Trata-se de um debate, reconhece, entre quem «invoca o direito a caricaturar a Deus» e quem considera as charges como «um erro», «uma provocação», «uma difamação», «um ato blasfemo».
«Na questão se mesclam e, em ocasiões, confundem-se níveis diferentes: o jurídico, o cultural e o ético», constata.
«Não há dúvida de que o direito a manifestar o próprio pensamento e o direito a professar livremente uma religião formam parte a pleno título dos direitos humanos fundamentais e irrenunciáveis universalmente reconhecidos» desde há 60 anos pela Declaração Universal dos Direitos do Homem.
Ao mesmo tempo, acrescenta, «é indubitável que toda genuína expressão do primeiro destes direitos encontra na plena e integral realização do segundo um limite, por chamá-lo, de algum modo, natural».
«A tão louvada “laicidade” da sociedade moderna não deveria encontrar um dos pontos cardeais de referência precisamente na compreensão e no respeito das convicções do “outro”, ainda que sejam diferentes e antiéticas das próprias?», pergunta o autor do artigo.
«Que progresso social, que meta civil supõe ridicularizar os símbolos da fé de um crente, independentemente da religião à qual pertence?».
«Não estamos falando, como é óbvio, da crítica legítima, da polêmica argumentada, da dissensão expressa inclusive de maneira radical --declara o texto--. Nenhuma Igreja ou confissão pode pretender privilégios e imunidade».

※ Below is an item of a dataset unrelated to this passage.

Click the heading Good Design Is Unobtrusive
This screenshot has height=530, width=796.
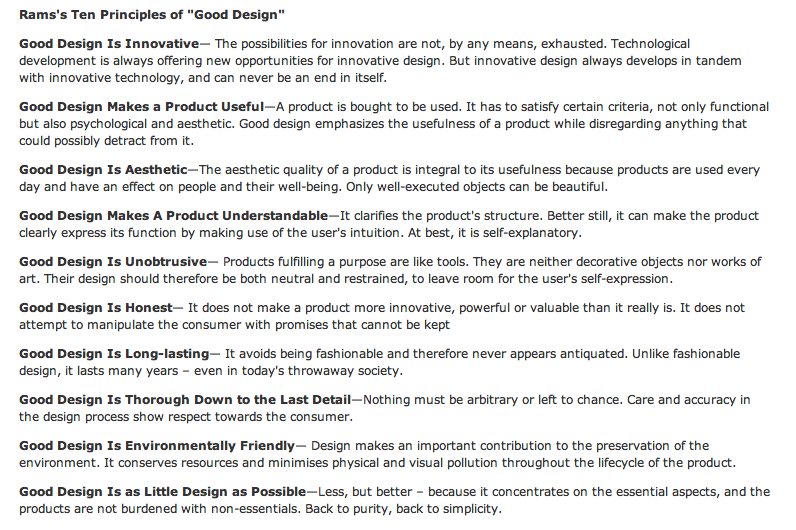pos(113,262)
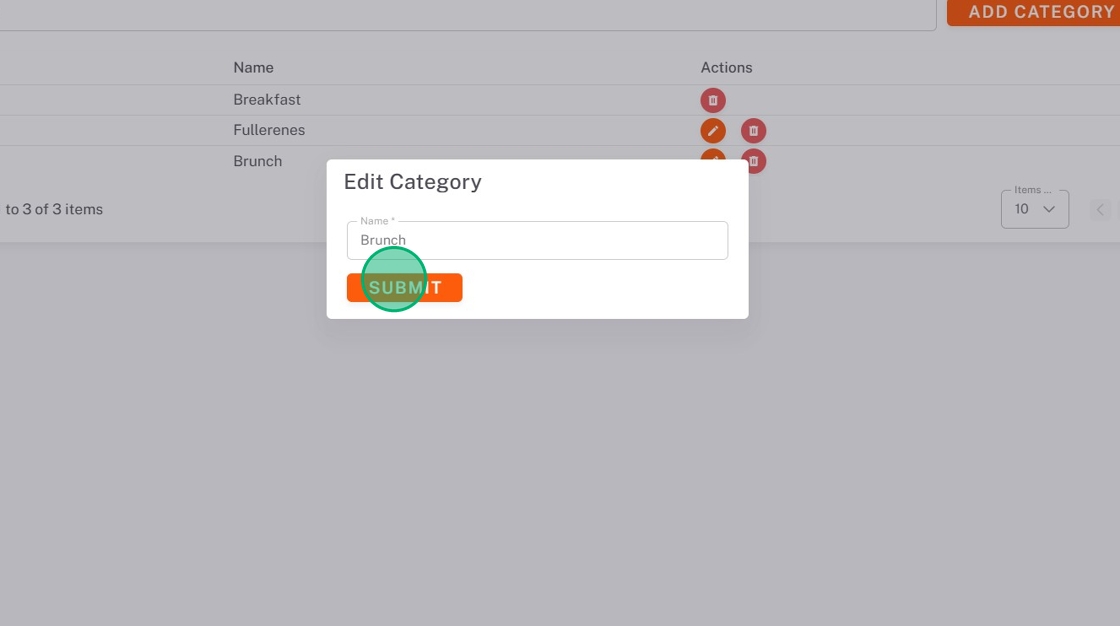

«Mas pode, e mais, deve exigir respeito quando estão em jogo a verdade e a dignidade de uma experiência como a religiosa, que pertence à dimensão mais íntima e fundamental da pessoa humana», citando depois outras, como a familiar.
O artigo define a função pedagógica e moral da sátira com o antigo provérbio latino «castigat ridendo mores» (castigue os costumes rindo).
O texto louva a sátira, por exemplo, «quando fustigou os maus costumes e denunciou as injustiças de toda época, desmascarando a idolatria dos “poderosos”, desnudando-a desse ar sacro e artificioso que com freqüência escondia os vícios e a corrupção».
Mas isto, acrescenta, não tem nada a ver com as «baixas posturas “sacrílegas”. Quando ignora os valores e os símbolos do religioso, do que é sagrado em sentido e indefectível, perde inevitavelmente sua natureza e sua função».
«Ao ficar privada de toda finalidade crítica ou educativa, converte-se em mera agressão. Transforma-se em vulgaridade gratuita», denuncia.
E no caso das charges de Maomé ou das blasfêmias contra o crucifixo na Espanha, segundo o jornal, não fica claro «o valor artístico e cultural, ou simplesmente “satírico”».
«Fica obscura inclusive sua pretensão de ser uma expressão de liberdade ou de “laicidade”. Mas, neste caso, infelizmente, o sentido comum tem pouco a ver. Ante a vulgaridade, ante o insulto e a blasfêmia, a inteligência da razão se vê obrigada a claudicar».
O artigo conclui constatando que o sucedido na Espanha não parece «que tenha suscitado particular desdém na opinião pública. Contudo, entre os excessos do ruído mediático e o silêncio condescendente --reconhece--, fica a dignidade ofendida, a consciência ferida».
«Nessa Cruz --sinal por excelência do Amor universal-- profanada por uma repugnante mescla de miséria e obscenidade, fica agravada e cravada toda a humanidade», assegura.